There's something about hyperconsumerist fandoms like Disney or potter adults and the way gaming developed around hyperconsumerism, starting with the arcades, to make a fandom around the entire media, not just specific franchises, but I'm tired and halfway through a joint so someone else is going to have to put together the pieces.

[–] RedSailsFan@hexbear.net 9 points 1 week ago

reiterating my comment from a couple days ago:

where's the movement to save games but kills Gamers? now that's a movement i could get behind!

[–] AssortedBiscuits@hexbear.net 9 points 1 week ago

Gaming is the only artform that hasn't reached anywhere close to its potential and has entire genres that are actively harmful to people (gacha trash that preys on gambling addictions, H-games where you r-word lolis). The world would be better off if we just delete every single game in existence and start over once we have global communism. Call it games 2.0.

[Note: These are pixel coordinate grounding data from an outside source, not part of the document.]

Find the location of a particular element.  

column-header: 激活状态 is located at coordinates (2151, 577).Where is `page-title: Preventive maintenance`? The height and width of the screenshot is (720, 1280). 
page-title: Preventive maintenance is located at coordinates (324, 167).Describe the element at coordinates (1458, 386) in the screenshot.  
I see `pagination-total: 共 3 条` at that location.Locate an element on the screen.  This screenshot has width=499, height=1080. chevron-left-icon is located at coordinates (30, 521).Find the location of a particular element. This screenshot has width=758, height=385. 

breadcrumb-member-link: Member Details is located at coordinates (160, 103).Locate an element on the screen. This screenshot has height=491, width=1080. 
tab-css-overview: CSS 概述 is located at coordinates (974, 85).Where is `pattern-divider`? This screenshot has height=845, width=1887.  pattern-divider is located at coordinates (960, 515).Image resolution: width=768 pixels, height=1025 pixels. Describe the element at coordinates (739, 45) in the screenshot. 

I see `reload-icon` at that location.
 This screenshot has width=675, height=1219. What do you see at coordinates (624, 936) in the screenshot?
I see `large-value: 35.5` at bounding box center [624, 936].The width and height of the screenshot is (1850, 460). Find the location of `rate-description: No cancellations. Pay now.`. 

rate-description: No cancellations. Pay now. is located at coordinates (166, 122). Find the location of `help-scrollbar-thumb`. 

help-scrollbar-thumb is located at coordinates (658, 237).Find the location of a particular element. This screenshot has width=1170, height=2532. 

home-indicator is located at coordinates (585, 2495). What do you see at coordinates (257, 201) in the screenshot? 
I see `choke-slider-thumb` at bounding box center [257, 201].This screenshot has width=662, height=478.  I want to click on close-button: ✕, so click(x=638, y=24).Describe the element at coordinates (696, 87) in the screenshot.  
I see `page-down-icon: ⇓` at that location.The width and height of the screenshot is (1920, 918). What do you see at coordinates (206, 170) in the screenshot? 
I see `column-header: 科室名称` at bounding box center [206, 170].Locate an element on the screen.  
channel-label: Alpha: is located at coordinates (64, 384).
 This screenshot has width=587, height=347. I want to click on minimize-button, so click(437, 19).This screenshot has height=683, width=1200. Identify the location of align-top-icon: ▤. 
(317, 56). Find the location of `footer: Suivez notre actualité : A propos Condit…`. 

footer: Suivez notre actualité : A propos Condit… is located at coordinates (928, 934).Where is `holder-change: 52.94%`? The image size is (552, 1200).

[–] Ithorian@hexbear.net 9 points 1 week ago

Video games have literally saved my life more then once. Several times when I've been in a really bad mental spot I've managed to bury myself so deep in a game (The witcher and RDR2) that by the time i finished my brain had had a chance to calm enough and i was able to keep pushing through life.

[–] Goblinmancer@hexbear.net 8 points 1 week ago* (last edited 1 week ago)

Kill League Of Legends

Kill COD

Kill Fornite

Kill Valorant

[–] DragonBallZinn@hexbear.net 5 points 1 week ago (1 children)

Honestly? Same.

All I care about is any possible way, no matter how small, to make chuds miserable.